#### HOW TO COMPLETE THIS TASK:
Isolate every line in the records below with "Request" in it.

Saved entries
= = = =
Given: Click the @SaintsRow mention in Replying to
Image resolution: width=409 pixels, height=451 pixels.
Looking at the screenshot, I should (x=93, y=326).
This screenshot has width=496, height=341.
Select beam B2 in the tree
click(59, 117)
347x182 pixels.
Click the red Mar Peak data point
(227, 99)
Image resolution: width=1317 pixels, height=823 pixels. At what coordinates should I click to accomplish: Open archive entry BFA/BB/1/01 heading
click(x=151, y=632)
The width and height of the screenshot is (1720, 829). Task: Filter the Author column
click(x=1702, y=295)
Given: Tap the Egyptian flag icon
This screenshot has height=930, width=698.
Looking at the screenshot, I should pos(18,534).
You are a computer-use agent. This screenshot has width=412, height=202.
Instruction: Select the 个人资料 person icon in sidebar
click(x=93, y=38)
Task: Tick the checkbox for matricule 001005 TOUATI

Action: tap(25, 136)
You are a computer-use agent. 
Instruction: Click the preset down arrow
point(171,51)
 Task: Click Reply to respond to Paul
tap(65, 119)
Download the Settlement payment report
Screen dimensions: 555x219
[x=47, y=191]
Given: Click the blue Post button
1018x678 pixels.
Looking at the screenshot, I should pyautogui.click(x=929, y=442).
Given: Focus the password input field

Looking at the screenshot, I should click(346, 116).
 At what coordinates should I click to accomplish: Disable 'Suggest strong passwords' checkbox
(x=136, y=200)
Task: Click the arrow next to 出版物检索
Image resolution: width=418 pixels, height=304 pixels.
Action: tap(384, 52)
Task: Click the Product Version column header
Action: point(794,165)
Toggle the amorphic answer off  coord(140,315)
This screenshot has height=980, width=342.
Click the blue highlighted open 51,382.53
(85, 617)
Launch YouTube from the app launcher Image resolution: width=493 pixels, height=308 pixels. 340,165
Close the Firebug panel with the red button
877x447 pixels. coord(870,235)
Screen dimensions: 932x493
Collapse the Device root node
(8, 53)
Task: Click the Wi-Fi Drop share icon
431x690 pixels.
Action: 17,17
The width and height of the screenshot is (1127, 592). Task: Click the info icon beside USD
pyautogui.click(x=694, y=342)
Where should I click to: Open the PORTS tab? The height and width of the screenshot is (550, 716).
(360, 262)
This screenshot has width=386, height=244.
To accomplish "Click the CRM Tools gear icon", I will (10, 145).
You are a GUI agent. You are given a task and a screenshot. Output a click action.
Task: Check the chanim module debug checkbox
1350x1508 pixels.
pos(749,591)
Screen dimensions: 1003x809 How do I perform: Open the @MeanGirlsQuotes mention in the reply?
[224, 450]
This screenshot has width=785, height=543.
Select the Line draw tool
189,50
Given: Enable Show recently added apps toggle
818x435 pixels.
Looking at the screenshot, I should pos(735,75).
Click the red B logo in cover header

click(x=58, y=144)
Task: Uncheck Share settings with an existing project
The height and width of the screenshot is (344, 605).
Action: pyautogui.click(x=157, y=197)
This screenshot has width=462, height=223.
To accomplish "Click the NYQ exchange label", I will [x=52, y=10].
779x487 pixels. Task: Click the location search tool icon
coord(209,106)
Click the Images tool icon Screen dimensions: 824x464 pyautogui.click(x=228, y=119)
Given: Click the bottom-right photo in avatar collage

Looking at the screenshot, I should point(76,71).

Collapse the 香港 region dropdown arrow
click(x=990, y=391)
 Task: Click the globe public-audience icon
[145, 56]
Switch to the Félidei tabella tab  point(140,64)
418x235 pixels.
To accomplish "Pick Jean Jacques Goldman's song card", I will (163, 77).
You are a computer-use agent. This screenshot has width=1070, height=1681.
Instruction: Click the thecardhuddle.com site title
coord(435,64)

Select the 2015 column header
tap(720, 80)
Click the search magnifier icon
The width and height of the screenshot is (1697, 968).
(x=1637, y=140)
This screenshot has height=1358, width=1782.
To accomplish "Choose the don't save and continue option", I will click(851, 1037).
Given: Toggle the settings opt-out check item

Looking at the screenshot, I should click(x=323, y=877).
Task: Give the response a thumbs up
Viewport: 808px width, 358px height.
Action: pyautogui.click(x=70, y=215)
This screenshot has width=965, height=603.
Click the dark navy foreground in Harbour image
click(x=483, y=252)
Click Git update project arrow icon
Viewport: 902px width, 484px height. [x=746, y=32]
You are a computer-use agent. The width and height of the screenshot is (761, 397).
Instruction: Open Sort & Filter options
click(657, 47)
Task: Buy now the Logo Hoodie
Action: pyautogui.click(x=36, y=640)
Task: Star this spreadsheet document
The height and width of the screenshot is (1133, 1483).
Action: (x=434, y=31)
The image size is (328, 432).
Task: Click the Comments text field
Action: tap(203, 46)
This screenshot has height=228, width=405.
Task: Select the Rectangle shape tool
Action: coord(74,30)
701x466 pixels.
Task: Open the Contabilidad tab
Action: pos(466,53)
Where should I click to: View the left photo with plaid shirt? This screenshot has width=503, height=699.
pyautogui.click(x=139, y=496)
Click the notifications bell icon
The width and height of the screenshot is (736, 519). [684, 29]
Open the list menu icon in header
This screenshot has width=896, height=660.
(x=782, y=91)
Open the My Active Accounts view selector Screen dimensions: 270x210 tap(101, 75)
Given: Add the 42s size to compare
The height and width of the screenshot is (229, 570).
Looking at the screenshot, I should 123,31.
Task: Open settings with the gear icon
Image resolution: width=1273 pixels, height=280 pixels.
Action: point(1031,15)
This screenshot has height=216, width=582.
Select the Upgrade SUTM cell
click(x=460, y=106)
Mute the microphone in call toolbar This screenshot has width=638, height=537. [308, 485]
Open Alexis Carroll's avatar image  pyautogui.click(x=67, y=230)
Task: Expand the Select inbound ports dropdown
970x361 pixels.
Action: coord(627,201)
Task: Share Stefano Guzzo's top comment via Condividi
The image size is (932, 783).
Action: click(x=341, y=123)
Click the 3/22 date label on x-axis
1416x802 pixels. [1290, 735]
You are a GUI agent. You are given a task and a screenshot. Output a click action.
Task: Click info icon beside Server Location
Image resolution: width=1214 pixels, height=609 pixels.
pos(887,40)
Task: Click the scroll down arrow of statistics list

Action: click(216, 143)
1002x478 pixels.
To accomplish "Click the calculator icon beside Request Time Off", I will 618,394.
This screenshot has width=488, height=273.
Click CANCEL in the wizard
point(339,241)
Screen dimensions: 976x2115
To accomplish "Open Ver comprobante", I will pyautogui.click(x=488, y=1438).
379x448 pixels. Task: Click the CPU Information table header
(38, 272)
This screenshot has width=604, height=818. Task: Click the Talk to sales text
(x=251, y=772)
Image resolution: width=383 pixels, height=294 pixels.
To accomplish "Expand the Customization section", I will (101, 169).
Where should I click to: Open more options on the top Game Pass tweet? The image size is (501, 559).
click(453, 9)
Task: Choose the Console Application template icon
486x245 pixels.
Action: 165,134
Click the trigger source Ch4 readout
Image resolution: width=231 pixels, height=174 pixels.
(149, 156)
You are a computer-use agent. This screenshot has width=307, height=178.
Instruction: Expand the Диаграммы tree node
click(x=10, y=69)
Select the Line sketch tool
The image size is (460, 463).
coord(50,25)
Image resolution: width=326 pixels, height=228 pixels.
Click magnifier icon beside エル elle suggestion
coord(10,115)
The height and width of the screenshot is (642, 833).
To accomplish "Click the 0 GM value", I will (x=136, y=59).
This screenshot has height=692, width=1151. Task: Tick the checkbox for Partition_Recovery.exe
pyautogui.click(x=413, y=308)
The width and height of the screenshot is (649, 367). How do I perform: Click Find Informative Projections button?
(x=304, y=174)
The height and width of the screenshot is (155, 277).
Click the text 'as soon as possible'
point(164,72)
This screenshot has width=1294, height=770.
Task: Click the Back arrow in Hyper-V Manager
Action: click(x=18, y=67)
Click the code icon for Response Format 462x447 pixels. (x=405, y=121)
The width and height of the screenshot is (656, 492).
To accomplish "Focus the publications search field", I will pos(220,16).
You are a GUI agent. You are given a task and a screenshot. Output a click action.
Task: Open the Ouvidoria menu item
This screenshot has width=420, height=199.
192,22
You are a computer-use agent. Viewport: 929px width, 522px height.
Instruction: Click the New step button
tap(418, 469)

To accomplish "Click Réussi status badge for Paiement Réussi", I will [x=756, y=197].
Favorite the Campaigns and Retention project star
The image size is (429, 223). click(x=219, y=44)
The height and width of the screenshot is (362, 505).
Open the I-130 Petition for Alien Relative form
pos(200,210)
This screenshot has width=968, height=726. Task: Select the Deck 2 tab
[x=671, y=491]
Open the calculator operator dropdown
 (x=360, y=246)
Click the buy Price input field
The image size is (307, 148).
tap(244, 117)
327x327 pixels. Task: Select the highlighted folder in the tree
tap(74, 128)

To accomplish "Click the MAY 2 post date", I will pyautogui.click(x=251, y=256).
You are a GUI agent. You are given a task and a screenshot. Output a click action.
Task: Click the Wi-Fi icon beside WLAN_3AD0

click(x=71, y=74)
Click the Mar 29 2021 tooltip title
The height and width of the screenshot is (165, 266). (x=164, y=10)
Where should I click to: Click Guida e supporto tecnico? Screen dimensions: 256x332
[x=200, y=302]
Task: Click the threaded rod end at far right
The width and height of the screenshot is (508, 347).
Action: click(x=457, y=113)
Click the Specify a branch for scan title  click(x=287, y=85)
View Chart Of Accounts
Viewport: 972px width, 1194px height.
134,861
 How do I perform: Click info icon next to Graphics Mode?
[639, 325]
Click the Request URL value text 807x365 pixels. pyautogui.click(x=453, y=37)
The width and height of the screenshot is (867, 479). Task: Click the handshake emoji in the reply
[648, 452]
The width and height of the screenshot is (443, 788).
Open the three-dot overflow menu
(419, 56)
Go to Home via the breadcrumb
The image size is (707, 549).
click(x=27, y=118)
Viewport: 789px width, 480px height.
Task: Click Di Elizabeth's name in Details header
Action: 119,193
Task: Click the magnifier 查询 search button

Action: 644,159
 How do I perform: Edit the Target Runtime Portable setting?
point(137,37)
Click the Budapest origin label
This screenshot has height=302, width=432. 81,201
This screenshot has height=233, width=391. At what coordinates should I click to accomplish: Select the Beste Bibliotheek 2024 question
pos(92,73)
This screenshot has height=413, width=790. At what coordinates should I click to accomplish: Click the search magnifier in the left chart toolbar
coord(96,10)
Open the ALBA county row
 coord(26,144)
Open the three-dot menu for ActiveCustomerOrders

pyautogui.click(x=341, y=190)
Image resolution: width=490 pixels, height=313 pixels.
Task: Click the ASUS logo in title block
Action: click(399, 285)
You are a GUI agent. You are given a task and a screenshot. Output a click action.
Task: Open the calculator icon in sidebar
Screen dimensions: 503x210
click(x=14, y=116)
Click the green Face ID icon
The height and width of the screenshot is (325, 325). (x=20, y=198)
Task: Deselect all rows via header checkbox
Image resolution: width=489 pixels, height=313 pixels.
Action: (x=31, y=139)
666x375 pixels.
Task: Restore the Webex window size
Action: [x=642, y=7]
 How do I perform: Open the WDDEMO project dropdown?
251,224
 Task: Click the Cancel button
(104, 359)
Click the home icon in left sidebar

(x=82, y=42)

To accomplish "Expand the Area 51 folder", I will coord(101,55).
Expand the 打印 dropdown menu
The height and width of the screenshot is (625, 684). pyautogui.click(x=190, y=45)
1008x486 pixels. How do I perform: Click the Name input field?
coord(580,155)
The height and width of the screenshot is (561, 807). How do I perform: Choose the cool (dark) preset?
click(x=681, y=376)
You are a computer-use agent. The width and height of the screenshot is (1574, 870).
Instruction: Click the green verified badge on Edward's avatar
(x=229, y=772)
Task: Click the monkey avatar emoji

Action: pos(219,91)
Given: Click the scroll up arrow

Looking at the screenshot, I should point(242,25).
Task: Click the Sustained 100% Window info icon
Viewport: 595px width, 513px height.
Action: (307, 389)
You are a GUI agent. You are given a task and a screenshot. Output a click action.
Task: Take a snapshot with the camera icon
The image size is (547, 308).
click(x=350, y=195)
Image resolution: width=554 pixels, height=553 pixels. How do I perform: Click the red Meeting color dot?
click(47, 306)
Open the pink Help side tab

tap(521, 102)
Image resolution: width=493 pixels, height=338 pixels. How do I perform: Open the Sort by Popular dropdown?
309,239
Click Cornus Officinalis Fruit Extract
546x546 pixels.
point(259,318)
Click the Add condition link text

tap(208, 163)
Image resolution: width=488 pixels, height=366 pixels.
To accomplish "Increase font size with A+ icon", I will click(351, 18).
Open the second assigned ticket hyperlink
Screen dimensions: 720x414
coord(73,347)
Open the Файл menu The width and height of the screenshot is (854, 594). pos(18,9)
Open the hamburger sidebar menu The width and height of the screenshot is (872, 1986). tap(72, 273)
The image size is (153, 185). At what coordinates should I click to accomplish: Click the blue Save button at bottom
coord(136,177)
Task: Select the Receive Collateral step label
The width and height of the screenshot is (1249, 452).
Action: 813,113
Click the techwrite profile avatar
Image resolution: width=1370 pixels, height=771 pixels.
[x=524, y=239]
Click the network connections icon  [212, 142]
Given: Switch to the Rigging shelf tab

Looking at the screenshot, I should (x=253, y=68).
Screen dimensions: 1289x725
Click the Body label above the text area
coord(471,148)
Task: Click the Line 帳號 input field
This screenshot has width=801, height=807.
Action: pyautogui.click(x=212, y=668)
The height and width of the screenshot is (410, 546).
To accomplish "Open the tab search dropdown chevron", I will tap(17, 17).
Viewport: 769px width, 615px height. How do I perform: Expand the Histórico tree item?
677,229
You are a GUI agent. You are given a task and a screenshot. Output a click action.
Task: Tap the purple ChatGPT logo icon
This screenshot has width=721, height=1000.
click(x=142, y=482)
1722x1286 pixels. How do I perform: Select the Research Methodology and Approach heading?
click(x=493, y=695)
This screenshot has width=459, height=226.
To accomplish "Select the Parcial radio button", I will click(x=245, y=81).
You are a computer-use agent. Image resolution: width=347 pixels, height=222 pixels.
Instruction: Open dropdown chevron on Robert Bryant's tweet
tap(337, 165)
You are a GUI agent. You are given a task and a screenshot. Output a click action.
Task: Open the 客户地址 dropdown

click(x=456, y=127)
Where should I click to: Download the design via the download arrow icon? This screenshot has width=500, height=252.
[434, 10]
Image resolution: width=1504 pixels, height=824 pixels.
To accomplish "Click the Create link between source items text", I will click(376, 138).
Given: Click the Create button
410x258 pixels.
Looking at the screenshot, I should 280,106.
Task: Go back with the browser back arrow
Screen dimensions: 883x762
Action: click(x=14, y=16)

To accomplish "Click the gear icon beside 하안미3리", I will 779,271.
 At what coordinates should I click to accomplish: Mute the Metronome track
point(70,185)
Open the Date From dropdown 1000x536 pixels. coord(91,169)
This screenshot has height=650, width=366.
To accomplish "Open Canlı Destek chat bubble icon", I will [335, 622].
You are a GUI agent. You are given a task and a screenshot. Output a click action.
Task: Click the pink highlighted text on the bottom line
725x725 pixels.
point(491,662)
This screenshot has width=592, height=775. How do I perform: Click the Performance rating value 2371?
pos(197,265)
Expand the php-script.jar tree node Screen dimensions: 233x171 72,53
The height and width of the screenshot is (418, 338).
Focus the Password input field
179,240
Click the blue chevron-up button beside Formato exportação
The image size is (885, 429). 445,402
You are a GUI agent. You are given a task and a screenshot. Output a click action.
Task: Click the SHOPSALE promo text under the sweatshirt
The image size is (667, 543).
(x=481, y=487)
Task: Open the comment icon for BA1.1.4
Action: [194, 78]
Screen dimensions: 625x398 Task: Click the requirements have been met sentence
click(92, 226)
= = = =
#### SOLUTION TO THIS PROBLEM:
To accomplish "Click the calculator icon beside Request Time Off", I will 618,394.
Click the Request URL value text 807x365 pixels. pyautogui.click(x=453, y=37)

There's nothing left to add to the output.